What the exercise asks:
From the records below, print exactly the lines starting at the one containing "TermoChimeneas de Pellets (1140, 1914)" and ending at the one containing "Estufas pellet y leña (1274, 1841)", ends included, and nothing else.

Task input:

====

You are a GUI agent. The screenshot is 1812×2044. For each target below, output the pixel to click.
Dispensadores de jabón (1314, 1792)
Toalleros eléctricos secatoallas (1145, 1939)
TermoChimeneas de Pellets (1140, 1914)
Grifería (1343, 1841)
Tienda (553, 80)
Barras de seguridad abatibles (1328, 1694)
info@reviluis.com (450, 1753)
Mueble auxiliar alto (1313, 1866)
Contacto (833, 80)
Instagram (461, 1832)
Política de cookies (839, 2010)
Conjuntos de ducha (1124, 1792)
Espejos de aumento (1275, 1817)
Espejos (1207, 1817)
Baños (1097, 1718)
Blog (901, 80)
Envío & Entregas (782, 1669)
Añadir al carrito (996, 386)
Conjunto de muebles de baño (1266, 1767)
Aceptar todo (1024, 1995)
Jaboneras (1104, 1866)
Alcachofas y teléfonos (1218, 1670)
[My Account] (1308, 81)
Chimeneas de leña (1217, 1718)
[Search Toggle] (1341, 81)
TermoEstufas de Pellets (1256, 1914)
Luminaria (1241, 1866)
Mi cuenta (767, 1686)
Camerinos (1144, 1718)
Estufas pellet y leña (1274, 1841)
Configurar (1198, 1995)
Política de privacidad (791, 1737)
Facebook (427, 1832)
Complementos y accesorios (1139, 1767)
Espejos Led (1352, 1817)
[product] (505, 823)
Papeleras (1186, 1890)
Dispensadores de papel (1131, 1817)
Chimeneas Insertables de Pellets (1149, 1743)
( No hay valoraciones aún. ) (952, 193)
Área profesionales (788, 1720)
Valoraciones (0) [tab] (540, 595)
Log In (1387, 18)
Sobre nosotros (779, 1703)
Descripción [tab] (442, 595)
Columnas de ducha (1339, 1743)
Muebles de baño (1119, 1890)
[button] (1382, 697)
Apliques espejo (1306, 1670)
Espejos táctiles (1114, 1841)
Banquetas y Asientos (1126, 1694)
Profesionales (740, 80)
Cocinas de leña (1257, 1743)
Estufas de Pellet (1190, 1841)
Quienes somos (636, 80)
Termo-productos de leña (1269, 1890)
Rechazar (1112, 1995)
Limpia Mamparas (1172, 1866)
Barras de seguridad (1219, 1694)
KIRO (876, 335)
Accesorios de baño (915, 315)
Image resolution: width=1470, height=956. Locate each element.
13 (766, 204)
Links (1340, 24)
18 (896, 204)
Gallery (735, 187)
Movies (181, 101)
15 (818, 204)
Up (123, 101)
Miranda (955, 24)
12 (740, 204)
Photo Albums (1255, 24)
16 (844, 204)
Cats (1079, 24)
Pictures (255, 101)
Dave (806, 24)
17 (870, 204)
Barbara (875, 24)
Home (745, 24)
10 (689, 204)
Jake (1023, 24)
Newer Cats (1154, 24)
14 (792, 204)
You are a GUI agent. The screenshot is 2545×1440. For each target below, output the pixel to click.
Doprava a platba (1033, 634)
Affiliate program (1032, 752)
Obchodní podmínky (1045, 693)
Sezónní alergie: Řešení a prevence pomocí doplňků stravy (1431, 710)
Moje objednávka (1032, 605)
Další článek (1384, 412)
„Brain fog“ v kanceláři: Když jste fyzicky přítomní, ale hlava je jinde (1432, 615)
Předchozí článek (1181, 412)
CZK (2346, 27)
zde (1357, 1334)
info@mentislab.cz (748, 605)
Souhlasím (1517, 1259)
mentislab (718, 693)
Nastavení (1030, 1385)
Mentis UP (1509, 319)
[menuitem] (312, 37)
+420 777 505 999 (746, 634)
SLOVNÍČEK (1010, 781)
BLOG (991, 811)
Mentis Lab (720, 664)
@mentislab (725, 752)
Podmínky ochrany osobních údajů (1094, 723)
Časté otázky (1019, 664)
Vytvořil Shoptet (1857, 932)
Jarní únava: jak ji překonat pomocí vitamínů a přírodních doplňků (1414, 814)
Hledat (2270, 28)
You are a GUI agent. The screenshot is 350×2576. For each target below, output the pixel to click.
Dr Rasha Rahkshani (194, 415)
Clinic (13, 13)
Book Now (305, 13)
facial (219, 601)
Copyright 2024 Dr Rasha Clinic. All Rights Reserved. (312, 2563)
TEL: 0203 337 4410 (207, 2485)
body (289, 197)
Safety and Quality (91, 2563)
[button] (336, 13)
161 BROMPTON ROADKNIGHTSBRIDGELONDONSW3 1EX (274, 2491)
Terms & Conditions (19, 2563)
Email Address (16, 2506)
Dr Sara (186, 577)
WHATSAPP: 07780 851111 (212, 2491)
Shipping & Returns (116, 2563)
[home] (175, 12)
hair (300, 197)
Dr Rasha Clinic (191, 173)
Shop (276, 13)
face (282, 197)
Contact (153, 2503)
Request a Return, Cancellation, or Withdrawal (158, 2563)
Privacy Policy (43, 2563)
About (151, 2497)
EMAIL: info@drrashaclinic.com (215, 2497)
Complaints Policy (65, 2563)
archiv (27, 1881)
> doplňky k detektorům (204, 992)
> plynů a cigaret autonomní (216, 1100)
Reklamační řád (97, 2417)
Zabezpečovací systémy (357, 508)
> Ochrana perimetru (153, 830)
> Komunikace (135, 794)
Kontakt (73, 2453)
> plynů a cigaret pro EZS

====

Answer below:
TermoChimeneas de Pellets (1140, 1914)
Grifería (1343, 1841)
Tienda (553, 80)
Barras de seguridad abatibles (1328, 1694)
info@reviluis.com (450, 1753)
Mueble auxiliar alto (1313, 1866)
Contacto (833, 80)
Instagram (461, 1832)
Política de cookies (839, 2010)
Conjuntos de ducha (1124, 1792)
Espejos de aumento (1275, 1817)
Espejos (1207, 1817)
Baños (1097, 1718)
Blog (901, 80)
Envío & Entregas (782, 1669)
Añadir al carrito (996, 386)
Conjunto de muebles de baño (1266, 1767)
Aceptar todo (1024, 1995)
Jaboneras (1104, 1866)
Alcachofas y teléfonos (1218, 1670)
[My Account] (1308, 81)
Chimeneas de leña (1217, 1718)
[Search Toggle] (1341, 81)
TermoEstufas de Pellets (1256, 1914)
Luminaria (1241, 1866)
Mi cuenta (767, 1686)
Camerinos (1144, 1718)
Estufas pellet y leña (1274, 1841)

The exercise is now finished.